Neubauer: Ich glaube, uns allen wäre sehr geholfen, wenn wir als Menschen anfangen würden, uns als politisches Wesen zu begreifen und weniger ausschließlich als Konsumenten. Ja, wir stehen irgendwann mal im Supermarkt, aber das ist eigentlich die geringste Zeit des Tages, die wir dort verbringen. Von daher: Es ist auch eine sehr private Entscheidung, sich am Freitagmorgen zu entscheiden, die nächsten zwei Stunden auf die Straße zu gehen. Das müssen wir alle mit uns selbst ausmachen, müssen wir alle für uns selbst entscheiden.

"Ich bin ganz fest davon überzeugt, dass Menschen von jedem Geschlecht und in jeder Generation dazu fähig sind, die tollsten Beiträge zu leisten, dass es eine gerechtere Welt gibt."

Was würden Sie anderen jungen Frauen raten, was sie tun können, damit sie sich diesen Raum, den Sie sich nehmen, nicht nehmen lassen?

Neubauer: Richte dein Handeln nicht danach aus, dass es Männern in Machtpositionen gefällt. Ich bin ganz fest davon überzeugt, dass Menschen von jedem Geschlecht und in jeder Generation dazu fähig sind, die tollsten Beiträge zu leisten, dass es eine gerechtere Welt gibt. Aber Menschen, die nicht in der Lage sind, anzuerkennen, dass junge Menschen auch eine Stimme haben, oder junge Frauen ein legitimes Interesse daran haben, mitzureden oder sich einzumischen: An denen sollte man nicht das eigene Handeln ausrichten. Lasst euch nicht aufhalten. Wir haben all die guten Argumente und haben überhaupt keinen Grund, uns unsere Rechte, Freiheit, Perspektiven oder Zukunft nehmen zu lassen. Und wir hier in Deutschland haben auch noch eine andere Verantwortung. Wir sind unterm Strich immer noch sehr privilegiert, global gesprochen. Irgendwo auf der anderen Seite der Welt sitzt eine junge Frau, die ist genauso alt wie ich und will die gleichen Perspektiven haben wie wir. Aber wenn niemand die deutschen Kohlekraftwerke abschaltet oder niemand die Regierung davon abhält, weiter Autobahnen zu bauen und neue Gaspipelines zu verlegen, dann wird das nicht passieren.

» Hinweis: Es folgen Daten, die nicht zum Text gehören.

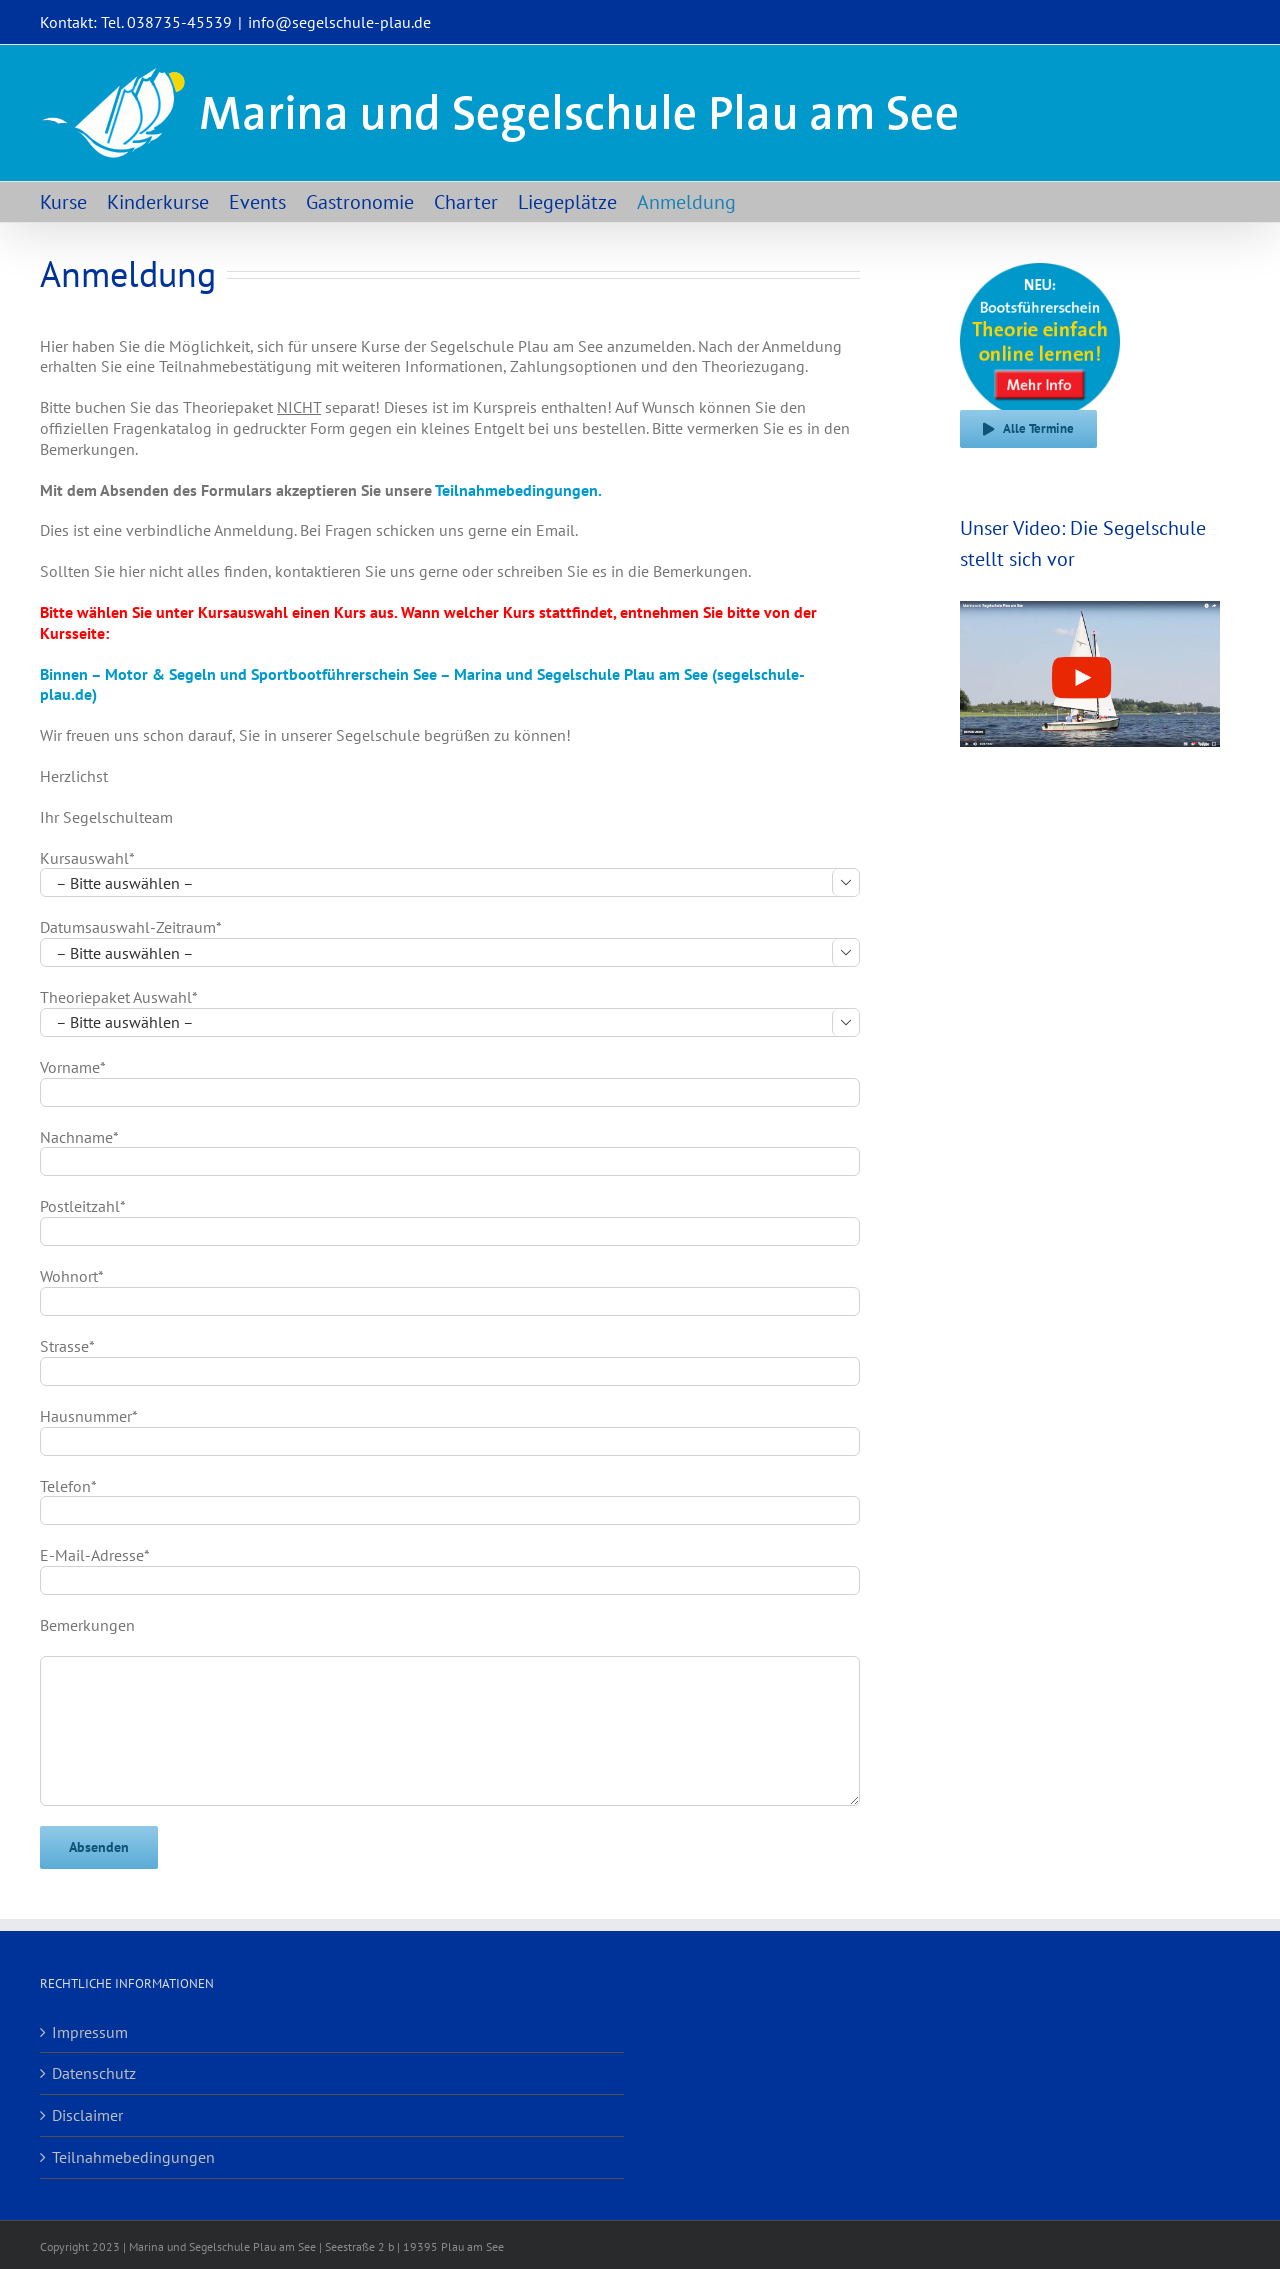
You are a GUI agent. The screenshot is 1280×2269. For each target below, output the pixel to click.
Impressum (90, 2032)
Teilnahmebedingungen (133, 2157)
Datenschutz (94, 2073)
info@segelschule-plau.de (339, 22)
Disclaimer (87, 2115)
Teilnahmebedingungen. (518, 490)
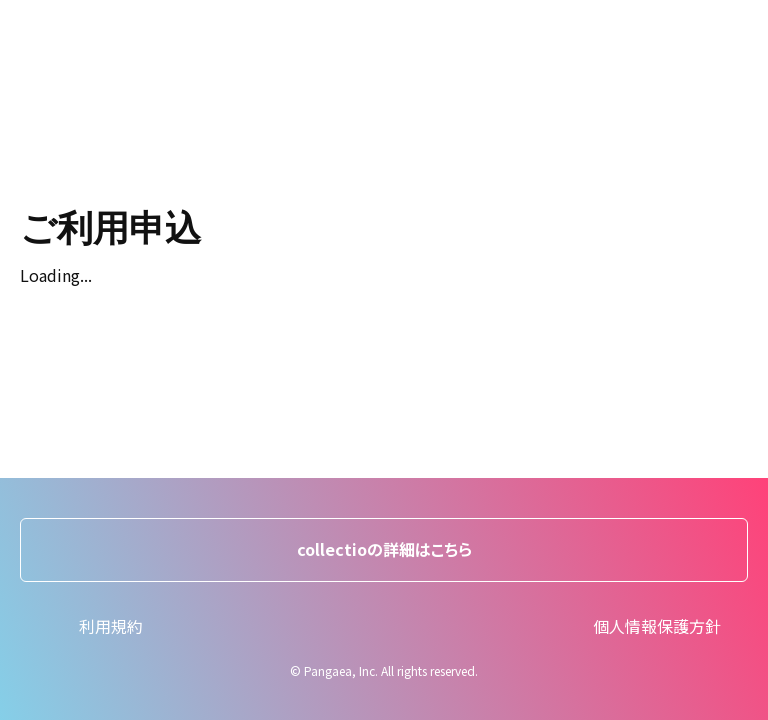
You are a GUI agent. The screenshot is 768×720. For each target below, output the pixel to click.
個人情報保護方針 (657, 626)
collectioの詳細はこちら (384, 549)
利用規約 (111, 626)
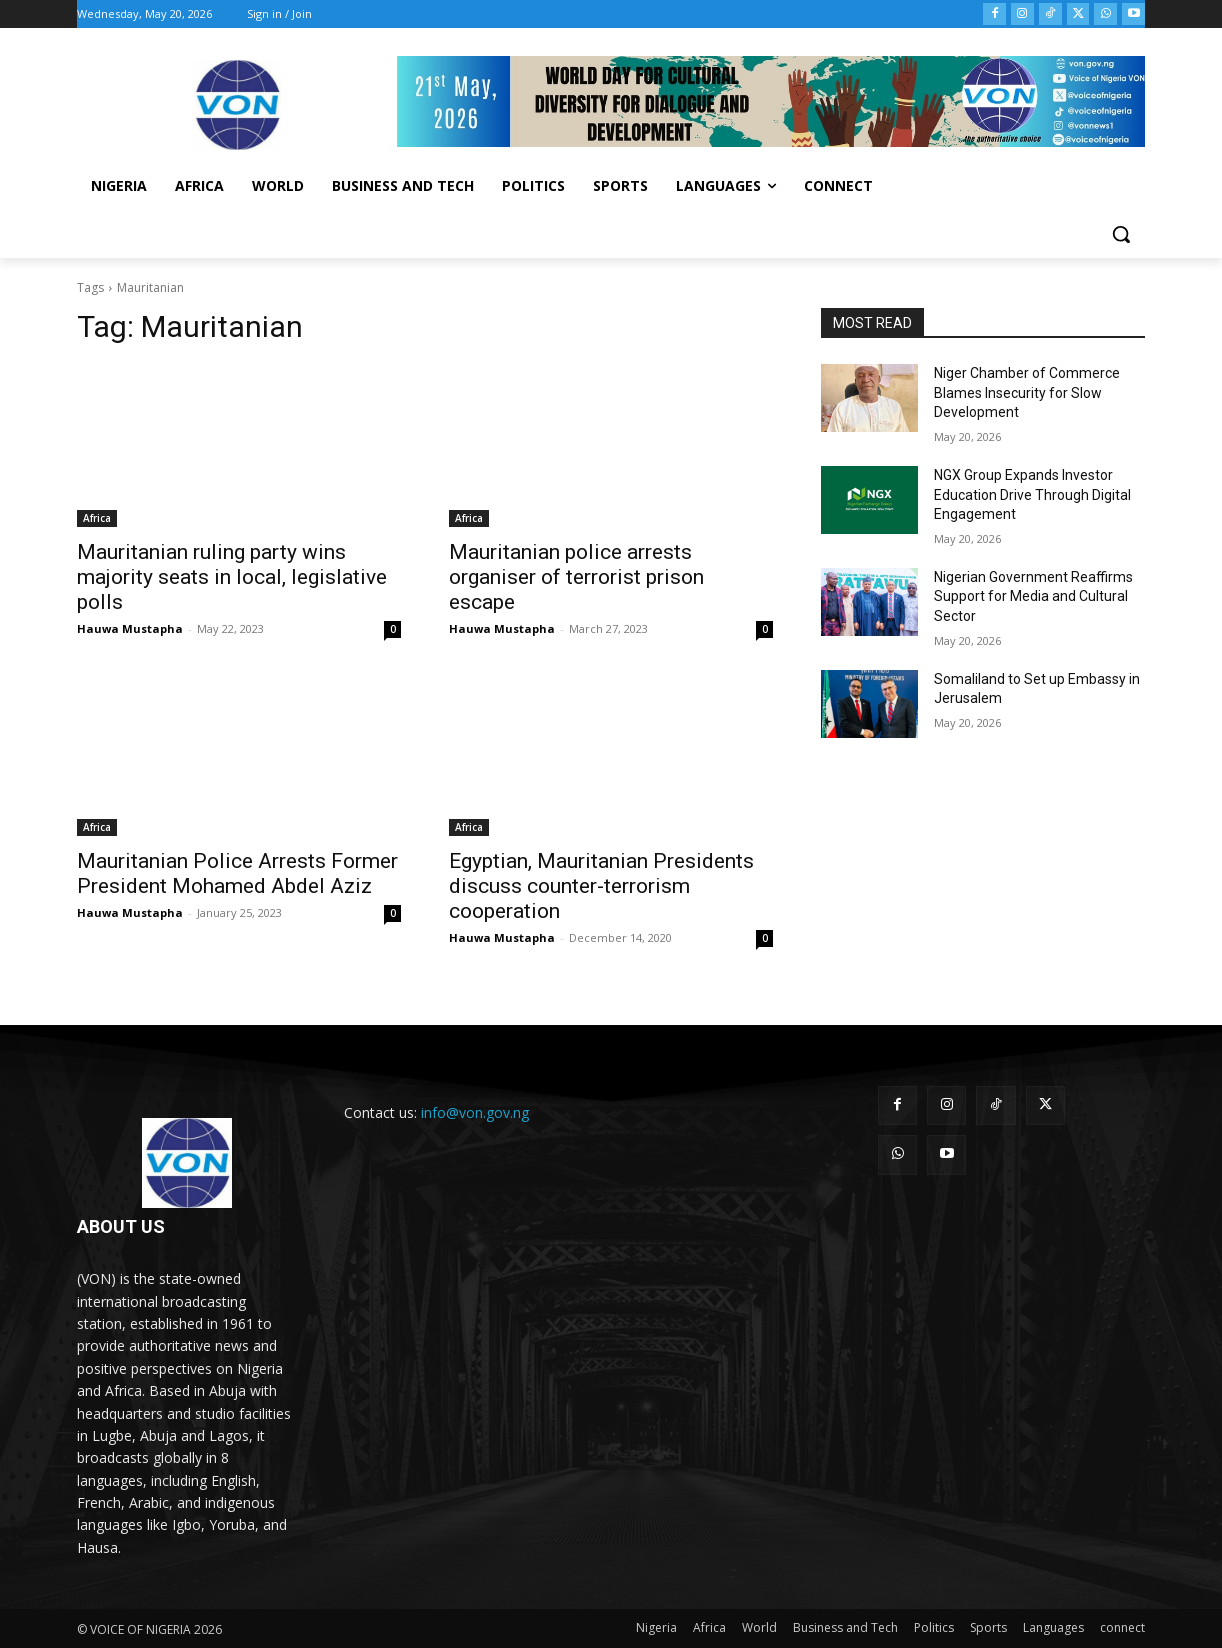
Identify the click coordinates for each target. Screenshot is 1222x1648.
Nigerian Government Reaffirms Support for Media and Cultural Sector (1033, 596)
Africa (97, 518)
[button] (1121, 234)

Fridays for Future ruft zum zehnten globalen Klimastreik auf

Die Klimaschutzbewegung Fridays for Future (FFF) ruft am 25. März 2022 zum inzwischen zehnten globalen Klimastreik auf. 

Zuletzt waren im vergangenen September trotz Corona-Pandemie Zehntausende Menschen in einen Klimastreik getreten. Die Polizei sprach von rund 26.000 Teilnehmerinnen und Teilnehmern, die FFF-Bewegung von 80.000. Bei der bislang größten Kundgebung hatte Fridays for Future im September 2019 - also vor Ausbruch der Pandemie - nach Polizeiangaben 70.000 Menschen auf die Straße gebracht, die Klimaschützer sprachen damals von 100.000 Teilnehmern.